For sure, Pouchet should be anointed one of pandom’s gods. Who’s to argue?
SOUTHERN ALL STARS:
Southern All Stars’ rush to glory: Consider the San Fernando unit besting top Port of Spain bands, including Trinidad All Stars, at Roxy Theatre in 1954 in a striking but controversial Music Festival performance of “Anna”, complete with extemporisation by Theodore Stephens, then believe that fame can be fleeting.
SOLO HARMONITES:
The Desperadoes of the East, Solo Harmonites of Morvant, won Panorama titles in 1968, 1971, 1972, and 1974, Harmonites’ music was renowned for its kinetic energy—to wit, “The Wrecker”, “St Thomas Girl”, and “Bongo”—and its fiery arranger Earl Rodney, who once attributed his gruff but supercharged demeanor to “the struggle of the steelband man” in him. An adept panist who led the way for Boogsie Sharpe and Robert Greenidge, Rodney still clings to the fame he acquired some three decades ago with “Friends and Countrymen”, a critically acclaimed jazz-laced recording that found a groove in eclectic jazz shows on American radio.
STARLIFT:
Memories of Starlift, circa the 1960s, are dog-eared with “ole talk”. Small wonder. The “Lift”, with Ray Holman as avant-garde composer-arranger and supported by pan groupies, redefined entertainment in the panyard as well as in the dance hall. With “I Feel Pretty” as prologue, Starlift was the story on the West Side in 1961. There followed a succession of Beatles’ hits and Holman ditties, and, by dint of musical wizardry, the Woodbrook band became the toast of the entire country. Starlift didn’t affect only style, but also panache. And when Holman left to explore the universe, after copping pan honours in 1969 and 1971, Herschel Puckerin took control of the good ship and gave Panorama judges “pan ache”, with an explosive version of Sparrow’s “Du Du Yemi’’ in ’78. One of the best road bands to come down the pike.
TOKYO:
The John John band with its hoary past of conquering foes, struggled in Panorama contests but never could win the biggie: always the bridesmaid and never the bride. However, theirs was a marriage of sweet pan and hot asphalt, for the “road” was their altar. “Finlandia’’ was their theme song.
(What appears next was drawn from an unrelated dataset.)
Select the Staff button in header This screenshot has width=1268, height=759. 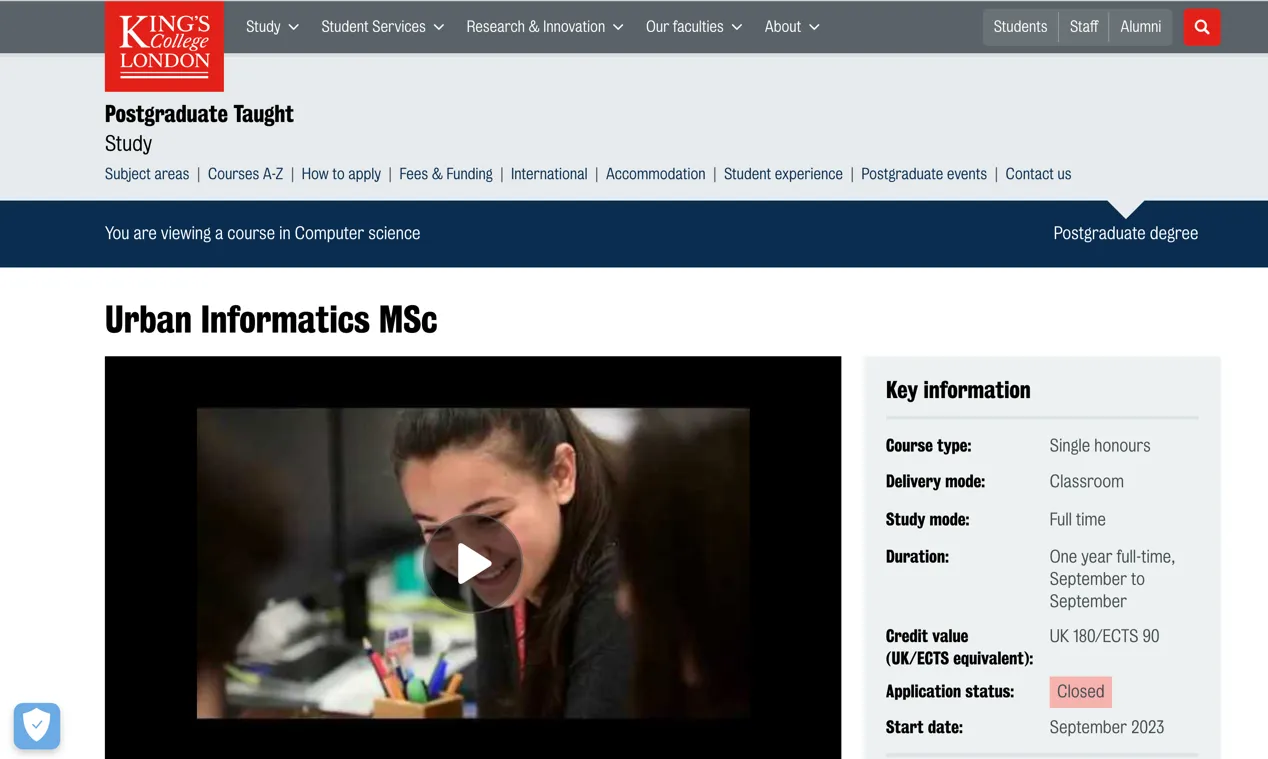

Alas, no one—not even Clive Bradley, or Beverly Griffith—has been their saviour.
PAN AM NORTH STARS:
Defunct Pan Am North Stars of St James shot to fame when it won a festival in 1962 with Strauss’ “Voices of Spring”. Thereafter, the band won successive titles in ’63 and ’64, and claimed Panorama’s very first title in ’63. But Pan Am’s greatest achievement came in the late ’60s-early ’70s while the band toured the world with pianist Winnifred Atwell. Leader Anthony Williams is still revered as a pioneer and former cultural ambassador, and the band is fondly remembered as one that carved an unparalleled niche in pan. Indeed, North Stars’ recordings have become keepsakes, unlike many other bands' offerings.
Second runner-up.
TRINIDAD ALL STARS:
Trinidad All Stars, renowned for its odd slant on history as a 66-year organisation, perhaps the oldest steel band on Earth; for its lockstep with discipline; for its long embrace of former leader Neville Jules, who gave the band character and success and still had enough leftover humility for himself; “El Merengue”, the first-ever pan “Bomb” (mid-’50s); cluster bombs, as in “Intermezzo”, “Bacarolle”, “Liebestraum”, and “Humoresque” (1959); a 3,500-strong “sailor” band mimicking Gene Kelly to the strains of “Anniversary Waltz” and “Musetta’s Waltz’’ (1960); notorious for 4,000 supporters costumed as sailors and cavorting to “Cara Nome’’ all over downtown; classical music (local stage); classical music (festival); classical music (international stage—Africa, Asia, Europe, North America); Panorama victories under Rudy Wells and Leon “Smooth” Edwards—four titles in all; 50th anniversary concert featuring classical fare—including music by Bizet, Massenet, Mozart. Glinka, Telemann and Tchaikovsky—under the direction of Gerry Jemmott; marked for its 1987 presentation of “Classical Jewels VI”, a varied repertoire that featured pan and choir, pan and clarinet, pan and opera singers, “Rhapsody in Blue”, “In a Monastery Garden”, and Kalinkoff’s “Symphony No 1 in G minor, 4th movement” (Jemmott again); notorious for its “Hell Yard” birth (East Dry River), its earthy virtues, Chaguaramas basses and heavenly sounds.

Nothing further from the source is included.